There is nothing more humbling than being able-bodied then not. One day you hop skip and jump along… the next one-foot hop aided by a walker!
My silly ankle injury introduced me to all sorts of new wonders in traveling – including checking out the airport wheelchair services in Mumbai, Singapore, Jakarta, Tokyo, Shanghai, Manila, Kuala Lumpur… navigating obstacle courses on crutches… and realising that all that yummy food comes with an extra price beyond dollars and cents alone!
Yup you got it – between hotel and restaurant food for many months, the mad marriage marathons of December, our usual social whirl, there was a ripe recipe for some serious weight gain.

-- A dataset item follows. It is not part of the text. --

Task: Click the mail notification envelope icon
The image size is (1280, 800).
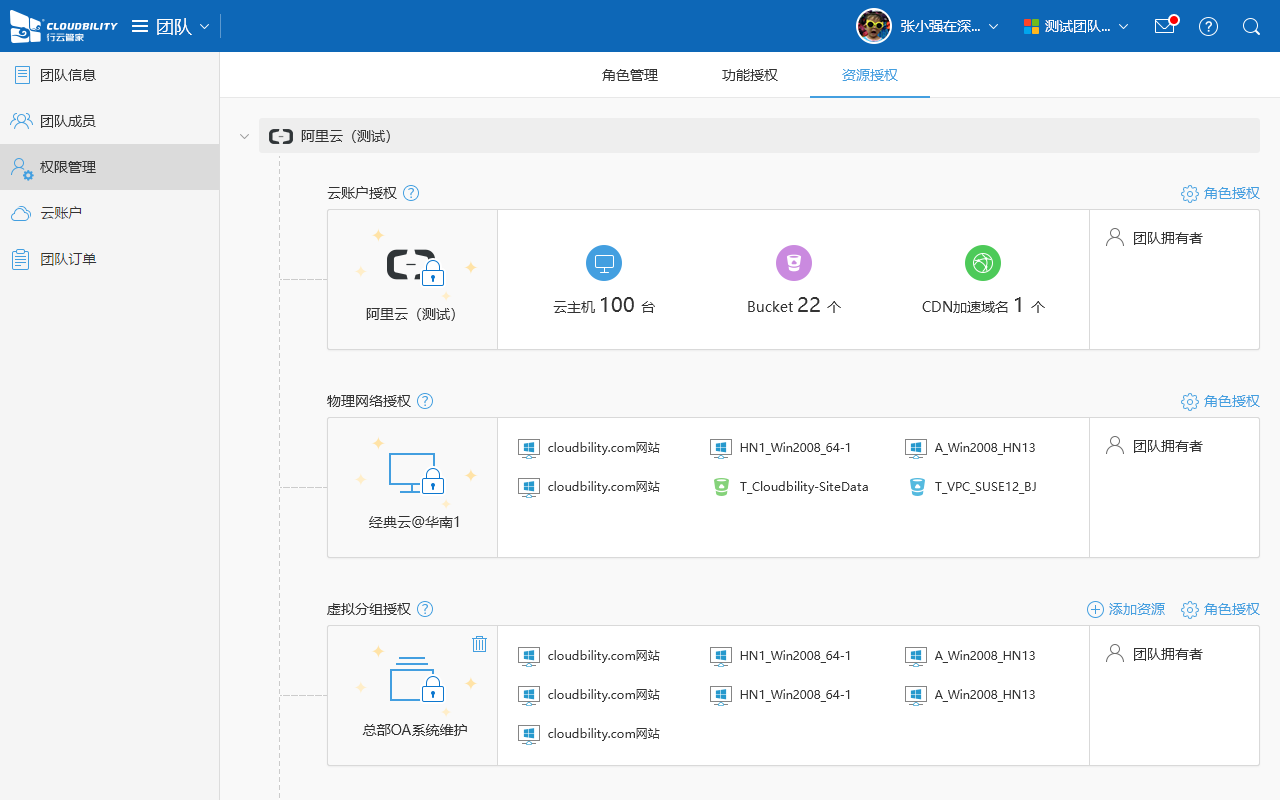Action: [1164, 26]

Yeah… us gals in our mid-40s don’t exactly bounce back from an enforced sedentary life-style and do have a slower metabolism.
And let’s face it… I got lazy. Inertia is a terribly seductive thing!
However, one of the best things about being between work projects is the TIME and opportunity to start my own project – “Get Fit!”
My operation began simply:
- Survive physio and get the basics of walking back!
- Start slow with a bit of splish splashing in a pool until the winter cool made it too brrrr!
Then after all the season’s festivities subsided, it was time to crank it up a notch:
- Pick a convenient gym that doesn’t cost a bomb with a month of personal training thrown in for good measure
- Check-in with a doc to guide trainer on the “Do’s” n “Don’ts” to work around the ankle (and then knee!) injuries and hopefully avoid further mishaps
- Even more gaaakh! Add sensible meal-plans to the mix… Ugh!
I definitely do have my work cut out for me! I figure if it took 9 months to… ahem… go from fuller-figured to flat-out fat, will take about the same time and triple dedication to get back to some semblance of fitness… groan…
More than anything else – my minor injury has instilled a very deep respect for any and all who manage and can even thrive with a disability.
I am lucky to have a choice and it is time to get my lazy ass in gear!!
Wish me well! And all the best to any others embarking on similar groan, moan, arghhh ‘get fit’ journeys!